The plans call for 24, two- and three-bedroom apartments, but a survey done by Marshall's group shows that there are hundreds of other Latino families in Sampson County still in need.
"It's just the beginning. It's nothing to get up on the roof top and shout about. It's just a meager beginning," said Marshall.
North Carolina's Latino population has doubled in the last decade to over 200,000 people.

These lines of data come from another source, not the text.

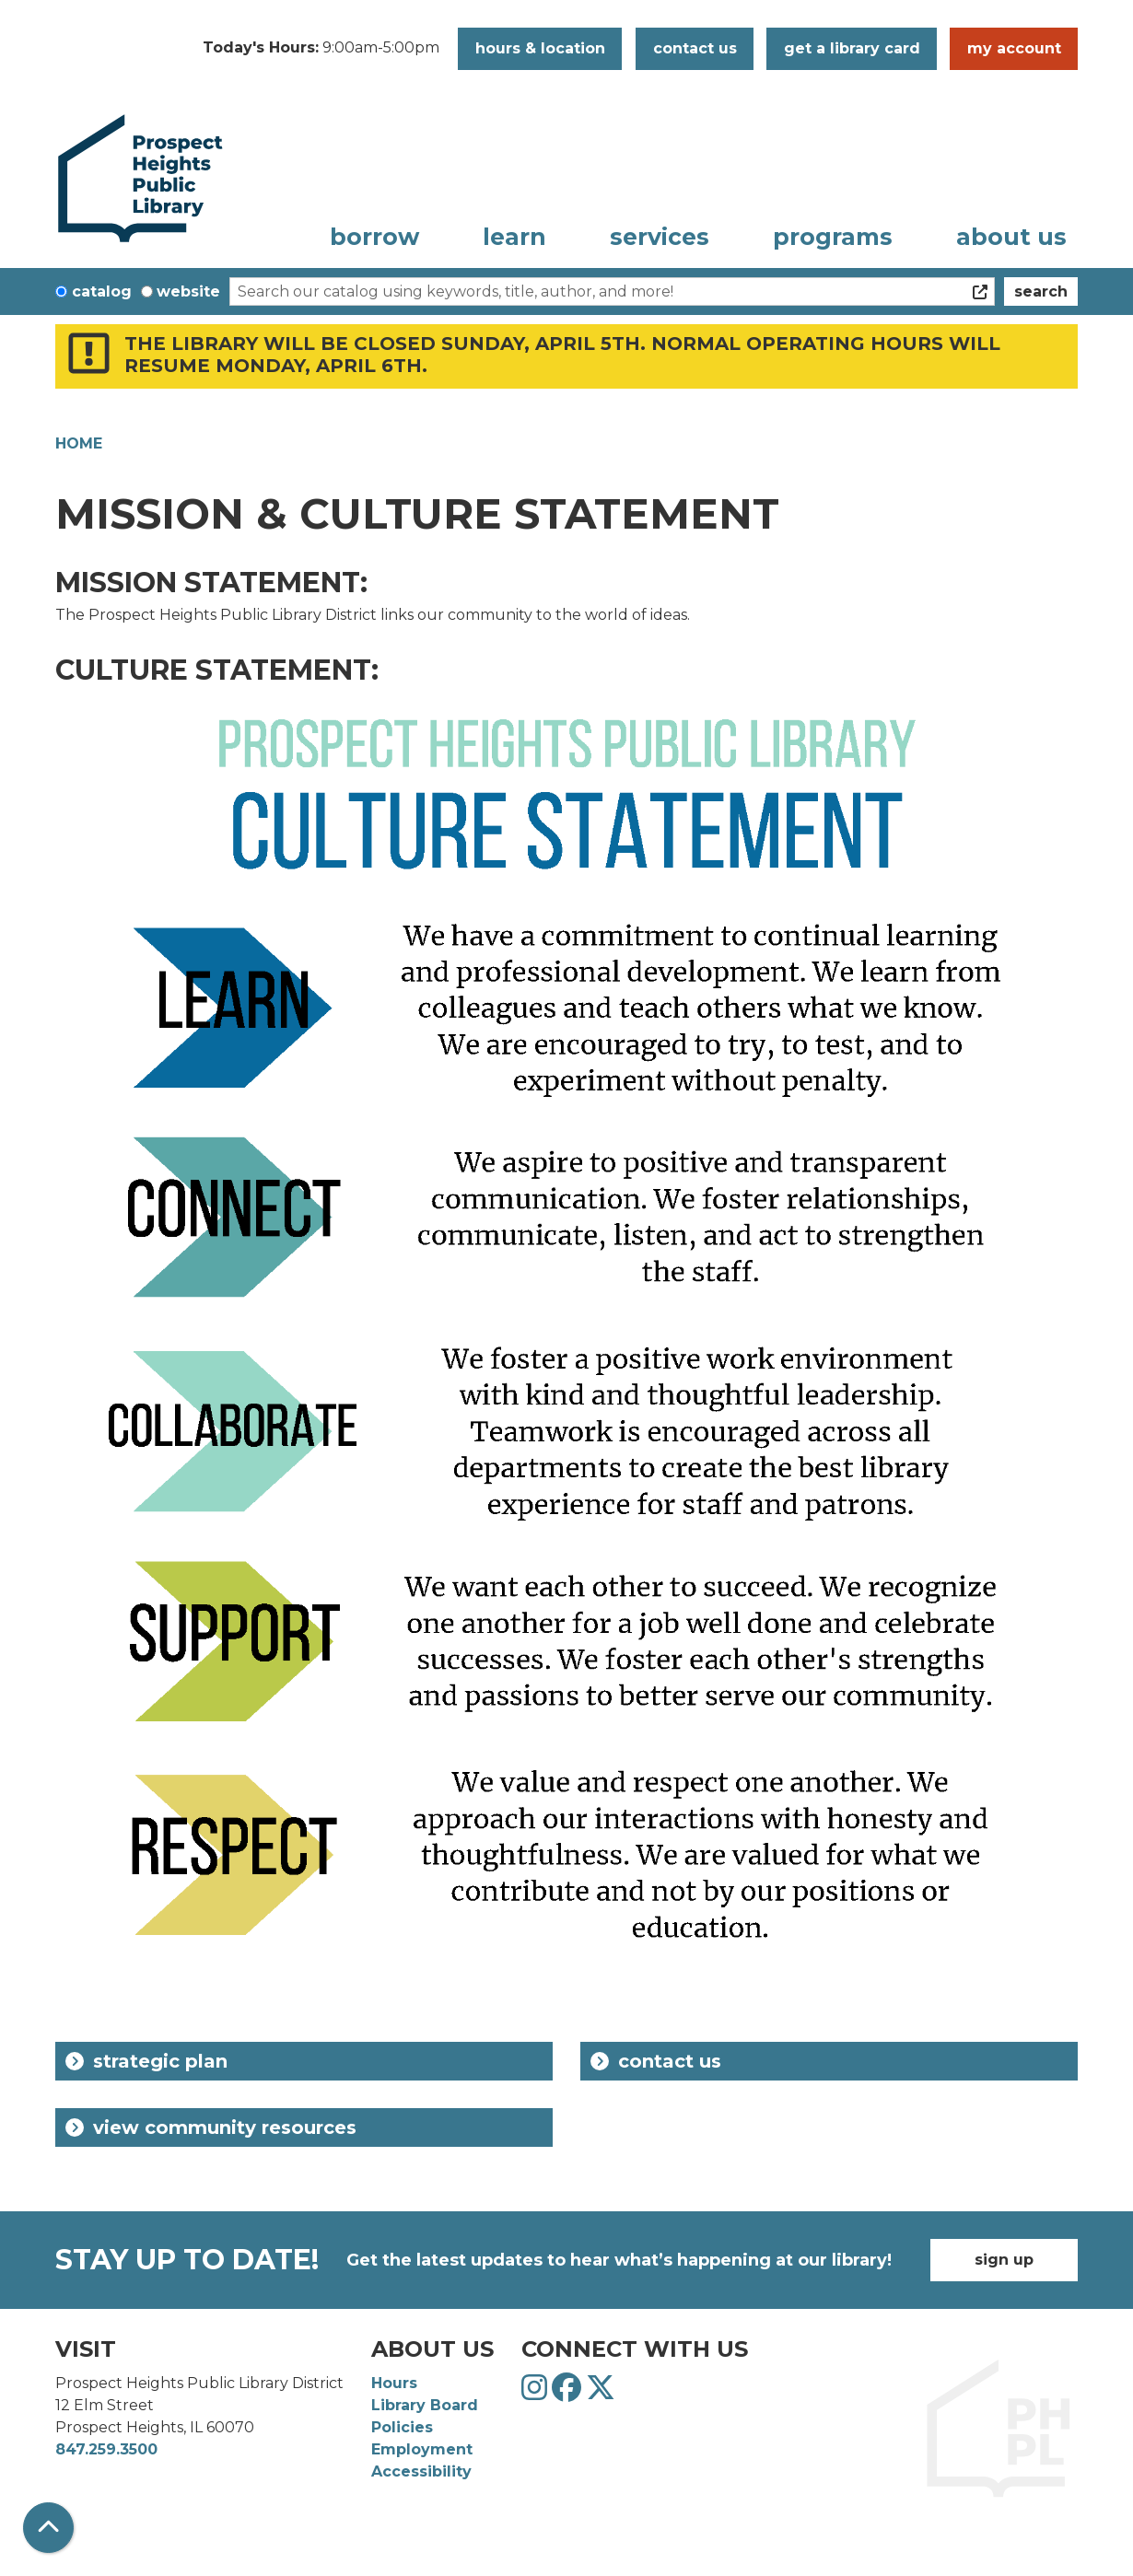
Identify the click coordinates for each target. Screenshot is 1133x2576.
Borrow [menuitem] (374, 237)
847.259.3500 (106, 2449)
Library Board (424, 2405)
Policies (402, 2427)
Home (78, 443)
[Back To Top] (48, 2527)
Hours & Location (540, 48)
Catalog (102, 291)
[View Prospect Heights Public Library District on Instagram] (536, 2393)
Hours (394, 2383)
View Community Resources (210, 2127)
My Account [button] (1014, 48)
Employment (422, 2449)
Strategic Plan (146, 2061)
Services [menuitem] (659, 237)
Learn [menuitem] (514, 237)
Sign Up (1004, 2259)
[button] (321, 49)
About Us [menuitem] (1011, 237)
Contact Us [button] (695, 48)
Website (188, 291)
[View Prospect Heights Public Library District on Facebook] (569, 2393)
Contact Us (655, 2061)
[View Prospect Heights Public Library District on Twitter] (600, 2393)
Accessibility (421, 2471)
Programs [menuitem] (833, 237)
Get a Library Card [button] (852, 48)
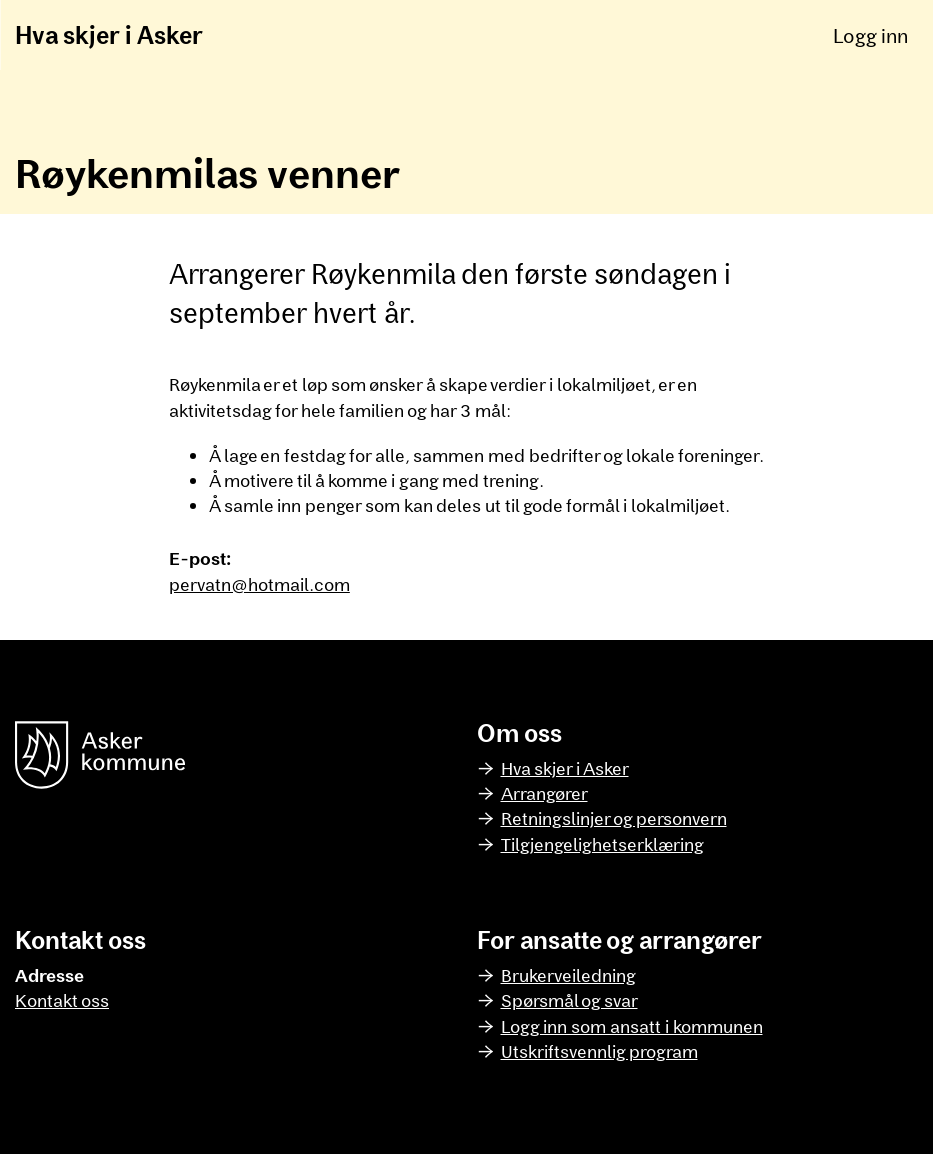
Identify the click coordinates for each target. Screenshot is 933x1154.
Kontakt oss (62, 1000)
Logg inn (870, 35)
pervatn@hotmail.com (259, 584)
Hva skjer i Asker (109, 34)
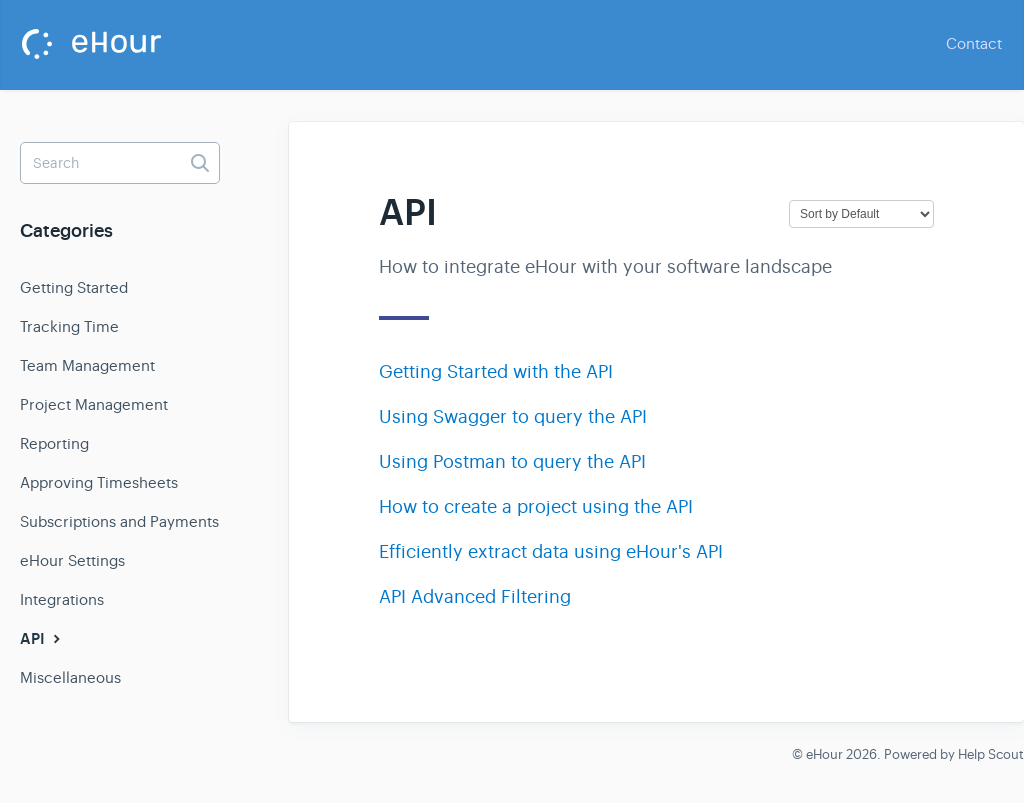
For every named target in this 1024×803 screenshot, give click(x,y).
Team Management (87, 365)
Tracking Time (69, 326)
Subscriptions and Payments (119, 521)
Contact (974, 43)
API (42, 639)
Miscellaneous (70, 677)
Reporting (54, 443)
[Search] (120, 163)
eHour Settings (72, 560)
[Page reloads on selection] (861, 214)
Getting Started (74, 287)
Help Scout (991, 754)
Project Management (94, 404)
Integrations (62, 599)
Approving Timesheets (99, 482)
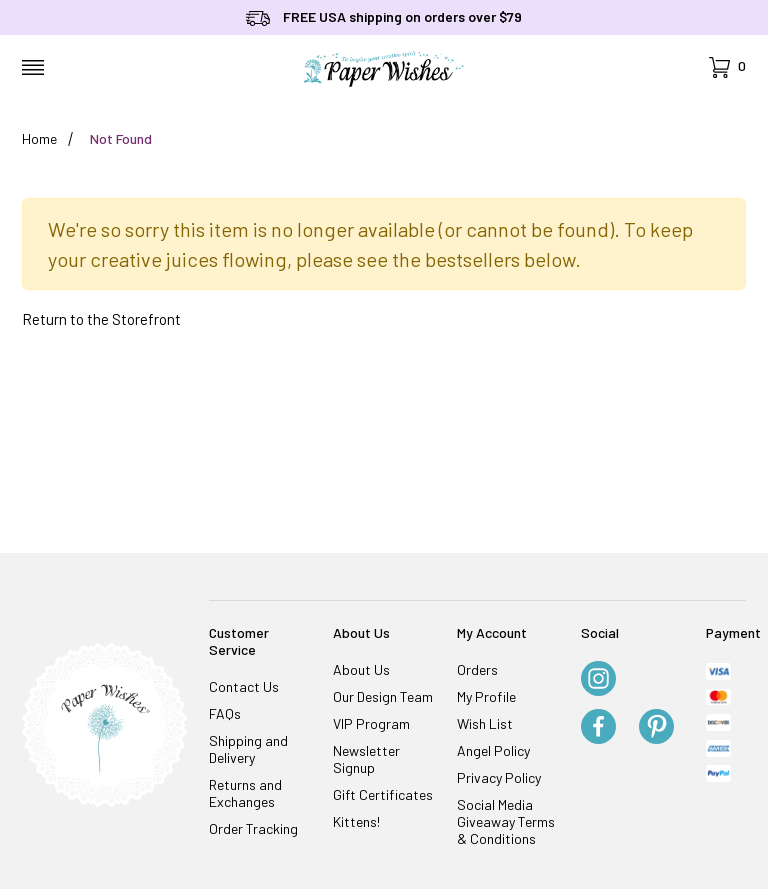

Migrant farm workers have one of the most dangerous jobs in the country, and they get very little in return.
Aside from on-the-job risks, they are more likely to suffer from heat stress, skin ailments and infectious diseases like tuberculosis.
Thirty percent of migrant workers are uninsured or have limited access to medical care.
Even if they had access to a doctor, most could not afford it. In a recent survey, nearly 40 percent of migrant workers said they earn about $175 a week.
One out of three makes $250 a week, half the per capita income in Wake County.